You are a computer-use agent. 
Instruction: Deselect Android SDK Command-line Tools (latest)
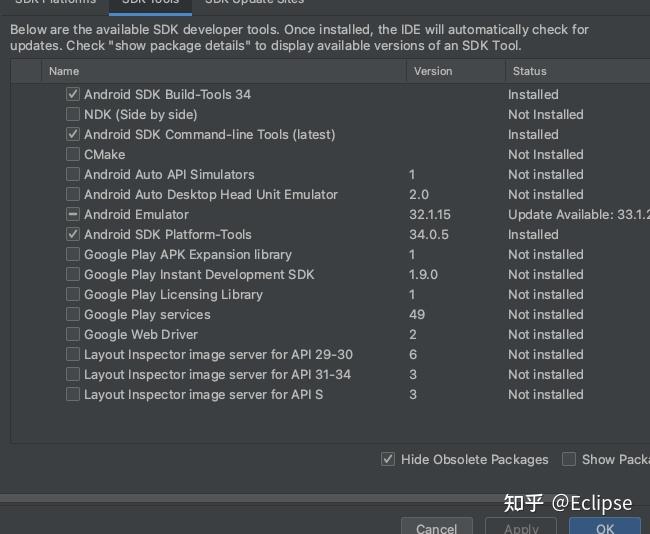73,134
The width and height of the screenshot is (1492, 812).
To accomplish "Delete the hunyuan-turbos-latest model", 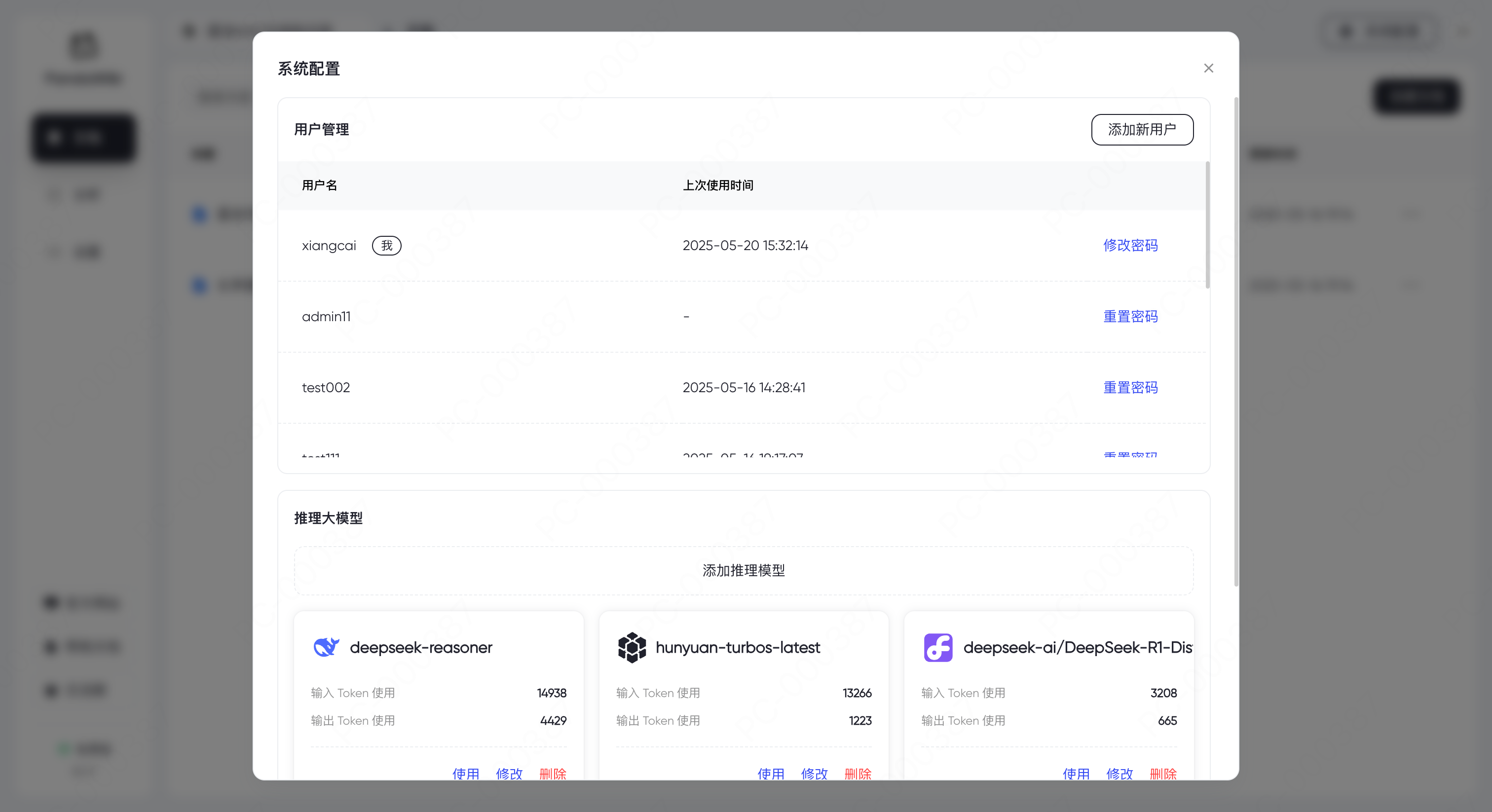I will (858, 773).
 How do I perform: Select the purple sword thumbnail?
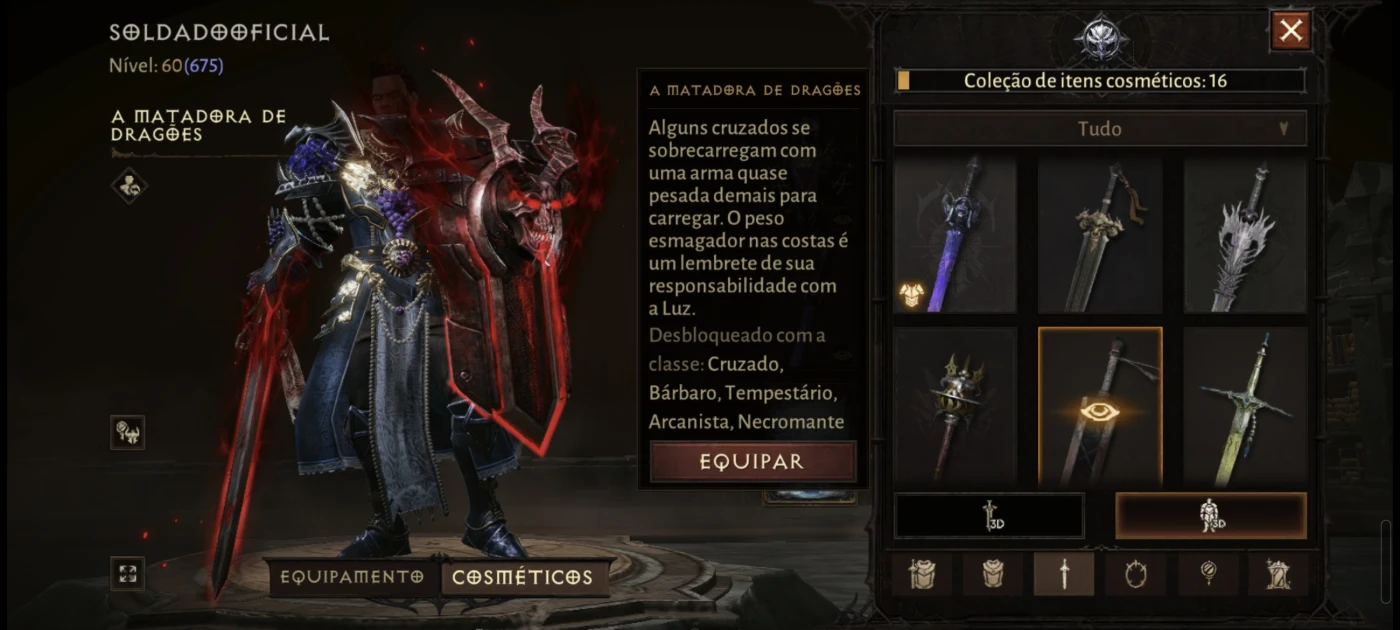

--

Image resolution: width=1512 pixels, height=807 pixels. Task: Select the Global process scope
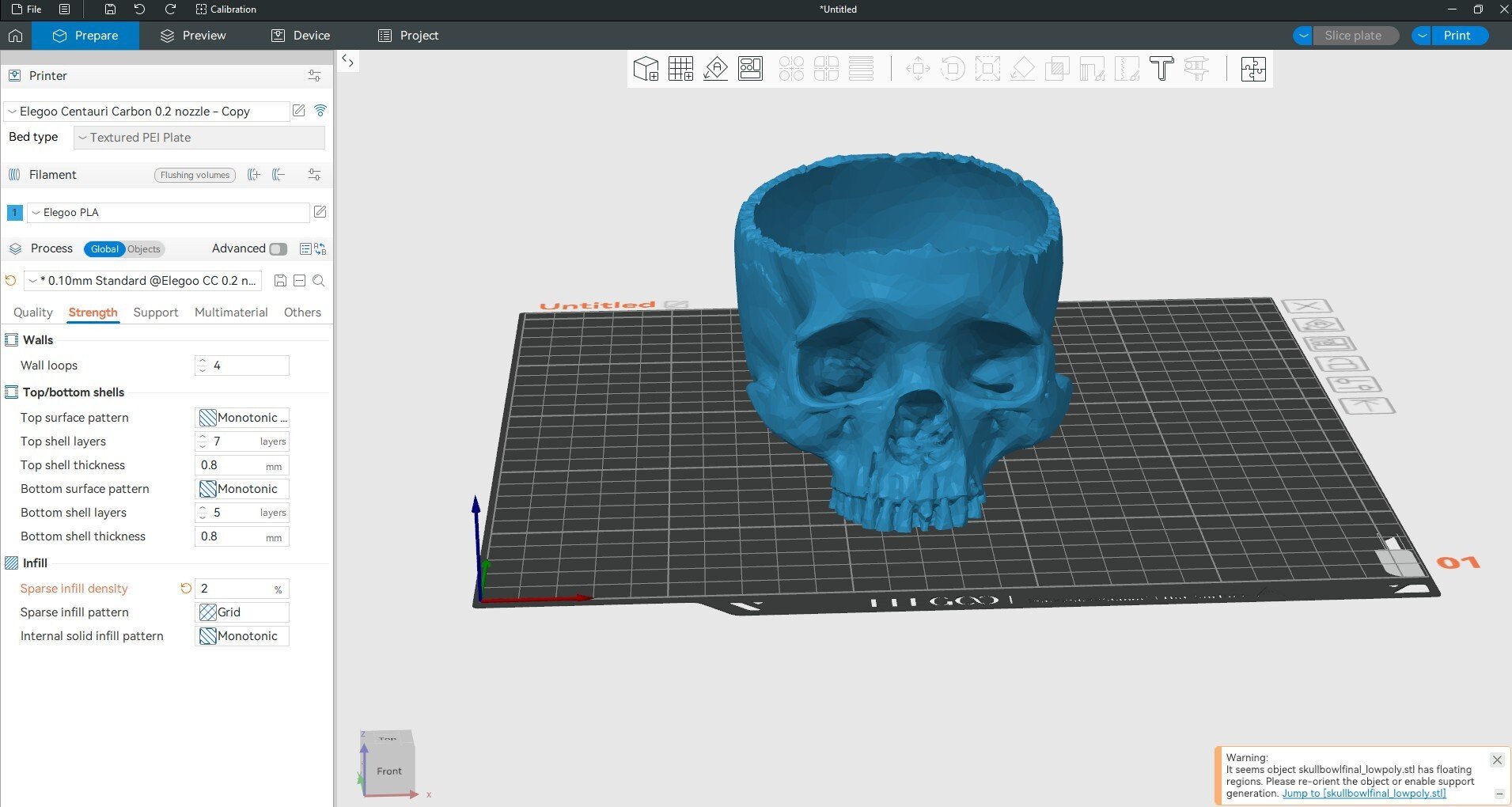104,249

...

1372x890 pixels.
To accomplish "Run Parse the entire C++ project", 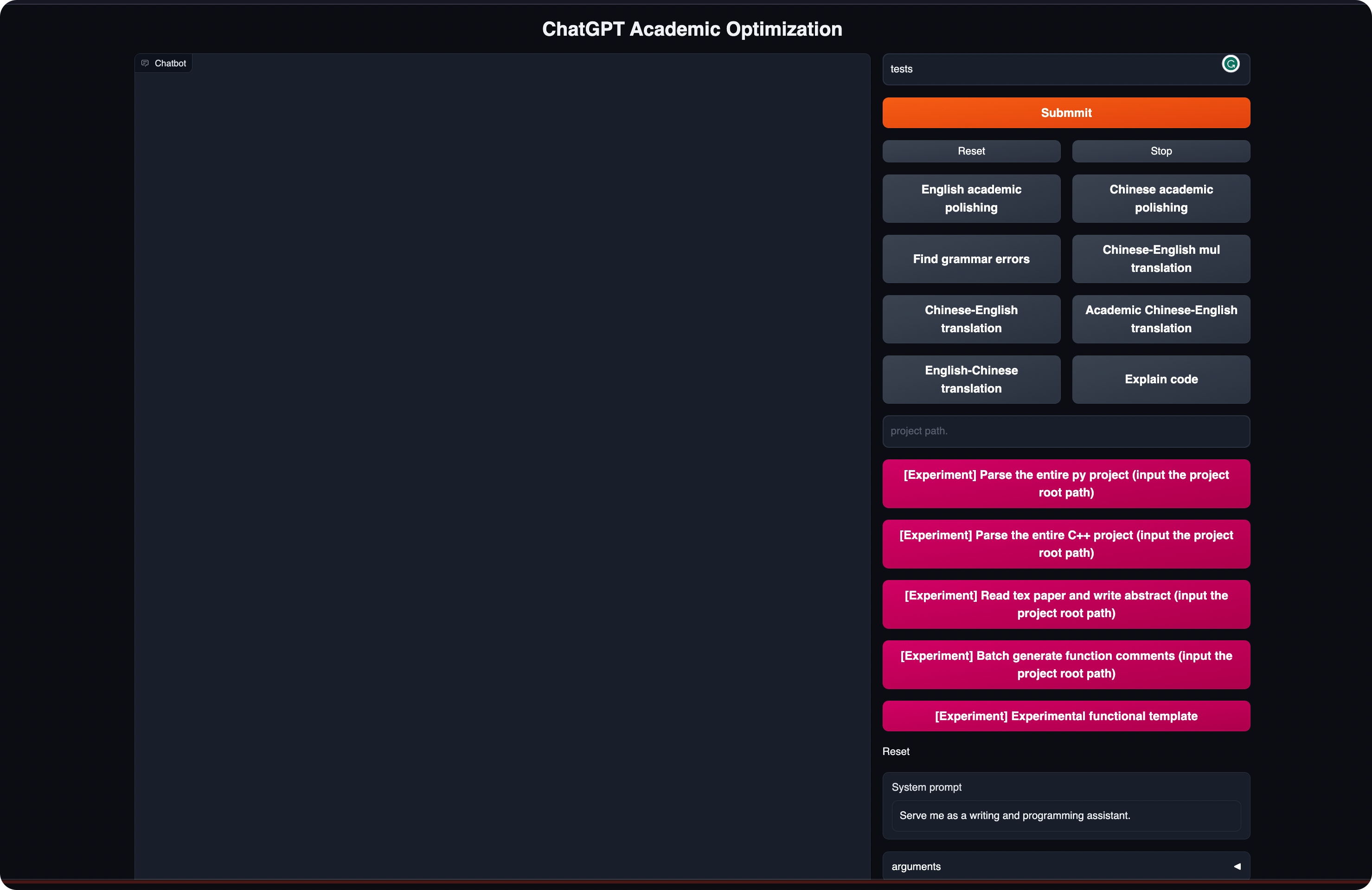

**Task goal**:
Pull out every line of the items above that contains the string "height", matching case exactly.

**Output below**:
The width and height of the screenshot is (1492, 812).
Image resolution: width=1512 pixels, height=807 pixels. Task: Select the Global process scope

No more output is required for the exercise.